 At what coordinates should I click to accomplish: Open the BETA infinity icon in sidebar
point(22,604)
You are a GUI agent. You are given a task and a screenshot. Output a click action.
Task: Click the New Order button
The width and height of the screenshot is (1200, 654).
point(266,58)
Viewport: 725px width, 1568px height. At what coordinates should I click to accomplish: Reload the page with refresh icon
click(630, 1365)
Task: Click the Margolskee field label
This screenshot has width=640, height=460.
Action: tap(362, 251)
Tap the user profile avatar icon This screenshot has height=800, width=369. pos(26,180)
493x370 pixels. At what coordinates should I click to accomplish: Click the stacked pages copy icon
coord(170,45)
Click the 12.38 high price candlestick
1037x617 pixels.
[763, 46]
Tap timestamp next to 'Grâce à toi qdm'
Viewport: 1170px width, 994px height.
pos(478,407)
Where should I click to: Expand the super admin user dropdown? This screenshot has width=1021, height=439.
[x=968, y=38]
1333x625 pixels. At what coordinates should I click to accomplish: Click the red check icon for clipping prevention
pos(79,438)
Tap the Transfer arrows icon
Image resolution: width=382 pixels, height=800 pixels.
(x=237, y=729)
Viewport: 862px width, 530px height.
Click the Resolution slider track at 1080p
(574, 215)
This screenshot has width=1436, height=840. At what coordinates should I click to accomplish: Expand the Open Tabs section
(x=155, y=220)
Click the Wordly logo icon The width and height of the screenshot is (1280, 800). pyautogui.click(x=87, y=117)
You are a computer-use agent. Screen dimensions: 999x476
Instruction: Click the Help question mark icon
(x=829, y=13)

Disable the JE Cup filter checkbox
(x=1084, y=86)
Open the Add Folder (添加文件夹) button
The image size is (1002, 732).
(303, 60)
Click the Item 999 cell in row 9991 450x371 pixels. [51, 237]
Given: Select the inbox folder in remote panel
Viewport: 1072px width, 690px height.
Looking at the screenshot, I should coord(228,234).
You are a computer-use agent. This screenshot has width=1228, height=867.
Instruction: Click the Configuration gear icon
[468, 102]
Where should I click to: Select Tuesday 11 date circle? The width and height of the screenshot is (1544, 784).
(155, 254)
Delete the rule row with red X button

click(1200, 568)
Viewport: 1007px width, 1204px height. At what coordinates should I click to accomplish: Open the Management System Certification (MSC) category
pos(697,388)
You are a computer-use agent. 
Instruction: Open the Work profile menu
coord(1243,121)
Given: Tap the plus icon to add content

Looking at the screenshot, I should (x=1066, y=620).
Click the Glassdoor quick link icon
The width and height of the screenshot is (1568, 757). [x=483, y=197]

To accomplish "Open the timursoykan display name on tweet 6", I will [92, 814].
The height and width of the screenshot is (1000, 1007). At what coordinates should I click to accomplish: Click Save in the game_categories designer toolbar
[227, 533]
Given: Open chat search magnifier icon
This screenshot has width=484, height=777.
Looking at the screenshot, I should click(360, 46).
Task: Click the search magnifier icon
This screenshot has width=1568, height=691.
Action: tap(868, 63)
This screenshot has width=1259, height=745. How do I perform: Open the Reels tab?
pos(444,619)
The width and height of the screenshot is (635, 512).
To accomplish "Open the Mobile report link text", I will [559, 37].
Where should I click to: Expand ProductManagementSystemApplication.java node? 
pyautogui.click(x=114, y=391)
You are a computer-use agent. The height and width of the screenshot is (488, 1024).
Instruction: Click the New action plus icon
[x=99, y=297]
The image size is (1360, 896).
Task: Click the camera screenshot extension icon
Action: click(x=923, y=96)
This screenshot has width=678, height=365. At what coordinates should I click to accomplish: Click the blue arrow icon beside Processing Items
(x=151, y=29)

———

Could you rewrite all of the items above as a JSON list of strings, with one string per line and blank lines left out?

[
  " At what coordinates should I click to accomplish: Open the BETA infinity icon in sidebar",
  "point(22,604)",
  "You are a GUI agent. You are given a task and a screenshot. Output a click action.",
  "Task: Click the New Order button",
  "The width and height of the screenshot is (1200, 654).",
  "point(266,58)",
  "Viewport: 725px width, 1568px height. At what coordinates should I click to accomplish: Reload the page with refresh icon",
  "click(630, 1365)",
  "Task: Click the Margolskee field label",
  "This screenshot has width=640, height=460.",
  "Action: tap(362, 251)",
  "Tap the user profile avatar icon This screenshot has height=800, width=369. pos(26,180)",
  "493x370 pixels. At what coordinates should I click to accomplish: Click the stacked pages copy icon",
  "coord(170,45)",
  "Click the 12.38 high price candlestick",
  "1037x617 pixels.",
  "[763, 46]",
  "Tap timestamp next to 'Grâce à toi qdm'",
  "Viewport: 1170px width, 994px height.",
  "pos(478,407)",
  "Where should I click to: Expand the super admin user dropdown? This screenshot has width=1021, height=439.",
  "[x=968, y=38]",
  "1333x625 pixels. At what coordinates should I click to accomplish: Click the red check icon for clipping prevention",
  "pos(79,438)",
  "Tap the Transfer arrows icon",
  "Image resolution: width=382 pixels, height=800 pixels.",
  "(x=237, y=729)",
  "Viewport: 862px width, 530px height.",
  "Click the Resolution slider track at 1080p",
  "(574, 215)",
  "This screenshot has width=1436, height=840. At what coordinates should I click to accomplish: Expand the Open Tabs section",
  "(x=155, y=220)",
  "Click the Wordly logo icon The width and height of the screenshot is (1280, 800). pyautogui.click(x=87, y=117)",
  "You are a computer-use agent. Screen dimensions: 999x476",
  "Instruction: Click the Help question mark icon",
  "(x=829, y=13)",
  "Disable the JE Cup filter checkbox",
  "(x=1084, y=86)",
  "Open the Add Folder (添加文件夹) button",
  "The image size is (1002, 732).",
  "(303, 60)",
  "Click the Item 999 cell in row 9991 450x371 pixels. [51, 237]",
  "Given: Select the inbox folder in remote panel",
  "Viewport: 1072px width, 690px height.",
  "Looking at the screenshot, I should coord(228,234).",
  "You are a computer-use agent. This screenshot has width=1228, height=867.",
  "Instruction: Click the Configuration gear icon",
  "[468, 102]",
  "Where should I click to: Select Tuesday 11 date circle? The width and height of the screenshot is (1544, 784).",
  "(155, 254)",
  "Delete the rule row with red X button",
  "click(1200, 568)",
  "Viewport: 1007px width, 1204px height. At what coordinates should I click to accomplish: Open the Management System Certification (MSC) category",
  "pos(697,388)",
  "You are a computer-use agent. ",
  "Instruction: Open the Work profile menu",
  "coord(1243,121)",
  "Given: Tap the plus icon to add content",
  "Looking at the screenshot, I should (x=1066, y=620).",
  "Click the Glassdoor quick link icon",
  "The width and height of the screenshot is (1568, 757). [x=483, y=197]",
  "To accomplish \"Open the timursoykan display name on tweet 6\", I will [92, 814].",
  "The height and width of the screenshot is (1000, 1007). At what coordinates should I click to accomplish: Click Save in the game_categories designer toolbar",
  "[227, 533]",
  "Given: Open chat search magnifier icon",
  "This screenshot has width=484, height=777.",
  "Looking at the screenshot, I should click(360, 46).",
  "Task: Click the search magnifier icon",
  "This screenshot has width=1568, height=691.",
  "Action: tap(868, 63)",
  "This screenshot has width=1259, height=745. How do I perform: Open the Reels tab?",
  "pos(444,619)",
  "The width and height of the screenshot is (635, 512).",
  "To accomplish \"Open the Mobile report link text\", I will [559, 37].",
  "Where should I click to: Expand ProductManagementSystemApplication.java node? ",
  "pyautogui.click(x=114, y=391)",
  "You are a computer-use agent. The height and width of the screenshot is (488, 1024).",
  "Instruction: Click the New action plus icon",
  "[x=99, y=297]",
  "The image size is (1360, 896).",
  "Task: Click the camera screenshot extension icon",
  "Action: click(x=923, y=96)",
  "This screenshot has width=678, height=365. At what coordinates should I click to accomplish: Click the blue arrow icon beside Processing Items",
  "(x=151, y=29)"
]